**What you need to do**
Repeat the line that contains "You are a computer-use agent. Image" exactly, along with each following line up to and including the last line of the entries.

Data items
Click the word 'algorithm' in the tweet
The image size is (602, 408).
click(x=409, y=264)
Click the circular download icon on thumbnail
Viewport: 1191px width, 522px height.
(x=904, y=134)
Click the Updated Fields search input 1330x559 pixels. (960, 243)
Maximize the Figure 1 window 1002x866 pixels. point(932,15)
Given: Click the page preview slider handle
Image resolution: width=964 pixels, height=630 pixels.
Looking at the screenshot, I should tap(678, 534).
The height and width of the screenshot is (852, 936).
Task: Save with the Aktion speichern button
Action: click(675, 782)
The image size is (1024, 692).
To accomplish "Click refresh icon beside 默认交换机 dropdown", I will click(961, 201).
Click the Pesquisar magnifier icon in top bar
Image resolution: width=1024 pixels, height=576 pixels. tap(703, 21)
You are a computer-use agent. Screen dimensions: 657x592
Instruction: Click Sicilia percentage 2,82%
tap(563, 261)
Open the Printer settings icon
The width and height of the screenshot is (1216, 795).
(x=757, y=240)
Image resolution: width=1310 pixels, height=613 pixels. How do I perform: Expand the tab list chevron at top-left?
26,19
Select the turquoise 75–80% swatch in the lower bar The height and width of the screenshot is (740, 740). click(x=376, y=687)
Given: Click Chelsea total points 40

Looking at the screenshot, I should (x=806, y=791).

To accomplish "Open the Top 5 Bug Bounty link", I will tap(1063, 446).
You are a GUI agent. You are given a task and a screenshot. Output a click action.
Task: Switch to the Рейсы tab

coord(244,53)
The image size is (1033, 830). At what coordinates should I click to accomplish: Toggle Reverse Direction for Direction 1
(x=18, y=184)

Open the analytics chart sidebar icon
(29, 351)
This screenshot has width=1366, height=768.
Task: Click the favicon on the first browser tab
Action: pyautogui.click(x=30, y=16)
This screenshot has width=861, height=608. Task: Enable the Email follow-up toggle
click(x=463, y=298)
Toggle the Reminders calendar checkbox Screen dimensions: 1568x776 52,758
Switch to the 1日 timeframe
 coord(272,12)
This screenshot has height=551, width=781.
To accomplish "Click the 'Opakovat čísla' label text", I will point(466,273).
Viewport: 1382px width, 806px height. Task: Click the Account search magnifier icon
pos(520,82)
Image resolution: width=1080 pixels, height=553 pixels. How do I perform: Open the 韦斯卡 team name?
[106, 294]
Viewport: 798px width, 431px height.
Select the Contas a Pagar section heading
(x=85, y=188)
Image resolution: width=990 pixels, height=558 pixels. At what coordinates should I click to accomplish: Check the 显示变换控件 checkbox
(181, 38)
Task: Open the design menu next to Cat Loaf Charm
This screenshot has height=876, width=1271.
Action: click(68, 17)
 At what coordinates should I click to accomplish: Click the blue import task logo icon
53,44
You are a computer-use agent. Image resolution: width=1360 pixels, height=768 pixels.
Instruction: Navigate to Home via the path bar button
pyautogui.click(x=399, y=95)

**Result for this exercise**
You are a computer-use agent. Image resolution: width=1360 pixels, height=768 pixels.
Instruction: Navigate to Home via the path bar button
pyautogui.click(x=399, y=95)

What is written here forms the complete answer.